*** SOURCE MATERIAL ***

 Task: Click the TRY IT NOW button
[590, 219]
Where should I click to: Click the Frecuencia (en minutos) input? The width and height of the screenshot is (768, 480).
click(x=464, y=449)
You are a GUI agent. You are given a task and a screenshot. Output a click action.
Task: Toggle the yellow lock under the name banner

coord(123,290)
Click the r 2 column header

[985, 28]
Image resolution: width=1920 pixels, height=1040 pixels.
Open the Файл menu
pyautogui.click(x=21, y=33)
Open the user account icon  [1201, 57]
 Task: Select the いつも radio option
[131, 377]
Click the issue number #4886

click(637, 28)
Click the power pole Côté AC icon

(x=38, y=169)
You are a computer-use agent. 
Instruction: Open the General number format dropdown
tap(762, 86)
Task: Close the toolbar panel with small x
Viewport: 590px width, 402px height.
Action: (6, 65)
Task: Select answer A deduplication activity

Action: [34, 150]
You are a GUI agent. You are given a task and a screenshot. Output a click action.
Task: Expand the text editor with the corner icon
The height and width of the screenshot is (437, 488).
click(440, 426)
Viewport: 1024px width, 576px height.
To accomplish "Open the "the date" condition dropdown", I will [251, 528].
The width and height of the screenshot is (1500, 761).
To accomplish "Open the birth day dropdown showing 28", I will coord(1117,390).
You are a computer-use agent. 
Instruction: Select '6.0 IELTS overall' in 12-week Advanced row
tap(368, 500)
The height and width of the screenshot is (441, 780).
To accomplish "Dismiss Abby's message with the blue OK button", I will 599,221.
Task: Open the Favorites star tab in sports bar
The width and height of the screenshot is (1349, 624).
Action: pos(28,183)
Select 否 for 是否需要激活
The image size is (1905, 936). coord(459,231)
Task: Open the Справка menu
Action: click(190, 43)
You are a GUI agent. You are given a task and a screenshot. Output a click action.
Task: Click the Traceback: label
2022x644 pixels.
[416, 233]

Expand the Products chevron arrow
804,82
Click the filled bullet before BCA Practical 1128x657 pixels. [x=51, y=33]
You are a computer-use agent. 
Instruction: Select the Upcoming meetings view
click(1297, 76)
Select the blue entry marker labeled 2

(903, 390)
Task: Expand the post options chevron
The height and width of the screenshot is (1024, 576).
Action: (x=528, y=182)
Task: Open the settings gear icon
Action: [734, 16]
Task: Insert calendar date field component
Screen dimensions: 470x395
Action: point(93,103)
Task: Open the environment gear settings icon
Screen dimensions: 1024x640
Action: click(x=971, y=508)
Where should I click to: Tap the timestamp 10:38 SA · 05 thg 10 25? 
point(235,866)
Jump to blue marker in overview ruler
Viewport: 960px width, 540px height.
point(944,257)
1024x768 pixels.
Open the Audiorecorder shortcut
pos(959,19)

***

§ **WORK REQUEST**:
Please reproduce every line of the material word for word.

§ **THE ANSWER**:
 Task: Click the TRY IT NOW button
[590, 219]
Where should I click to: Click the Frecuencia (en minutos) input? The width and height of the screenshot is (768, 480).
click(x=464, y=449)
You are a GUI agent. You are given a task and a screenshot. Output a click action.
Task: Toggle the yellow lock under the name banner

coord(123,290)
Click the r 2 column header

[985, 28]
Image resolution: width=1920 pixels, height=1040 pixels.
Open the Файл menu
pyautogui.click(x=21, y=33)
Open the user account icon  [1201, 57]
 Task: Select the いつも radio option
[131, 377]
Click the issue number #4886

click(637, 28)
Click the power pole Côté AC icon

(x=38, y=169)
You are a computer-use agent. 
Instruction: Open the General number format dropdown
tap(762, 86)
Task: Close the toolbar panel with small x
Viewport: 590px width, 402px height.
Action: (6, 65)
Task: Select answer A deduplication activity

Action: [34, 150]
You are a GUI agent. You are given a task and a screenshot. Output a click action.
Task: Expand the text editor with the corner icon
The height and width of the screenshot is (437, 488).
click(440, 426)
Viewport: 1024px width, 576px height.
To accomplish "Open the "the date" condition dropdown", I will [251, 528].
The width and height of the screenshot is (1500, 761).
To accomplish "Open the birth day dropdown showing 28", I will coord(1117,390).
You are a computer-use agent. 
Instruction: Select '6.0 IELTS overall' in 12-week Advanced row
tap(368, 500)
The height and width of the screenshot is (441, 780).
To accomplish "Dismiss Abby's message with the blue OK button", I will 599,221.
Task: Open the Favorites star tab in sports bar
The width and height of the screenshot is (1349, 624).
Action: pos(28,183)
Select 否 for 是否需要激活
The image size is (1905, 936). coord(459,231)
Task: Open the Справка menu
Action: click(190, 43)
You are a GUI agent. You are given a task and a screenshot. Output a click action.
Task: Click the Traceback: label
2022x644 pixels.
[416, 233]

Expand the Products chevron arrow
804,82
Click the filled bullet before BCA Practical 1128x657 pixels. [x=51, y=33]
You are a computer-use agent. 
Instruction: Select the Upcoming meetings view
click(1297, 76)
Select the blue entry marker labeled 2

(903, 390)
Task: Expand the post options chevron
The height and width of the screenshot is (1024, 576).
Action: (x=528, y=182)
Task: Open the settings gear icon
Action: [734, 16]
Task: Insert calendar date field component
Screen dimensions: 470x395
Action: point(93,103)
Task: Open the environment gear settings icon
Screen dimensions: 1024x640
Action: click(x=971, y=508)
Where should I click to: Tap the timestamp 10:38 SA · 05 thg 10 25? 
point(235,866)
Jump to blue marker in overview ruler
Viewport: 960px width, 540px height.
point(944,257)
1024x768 pixels.
Open the Audiorecorder shortcut
pos(959,19)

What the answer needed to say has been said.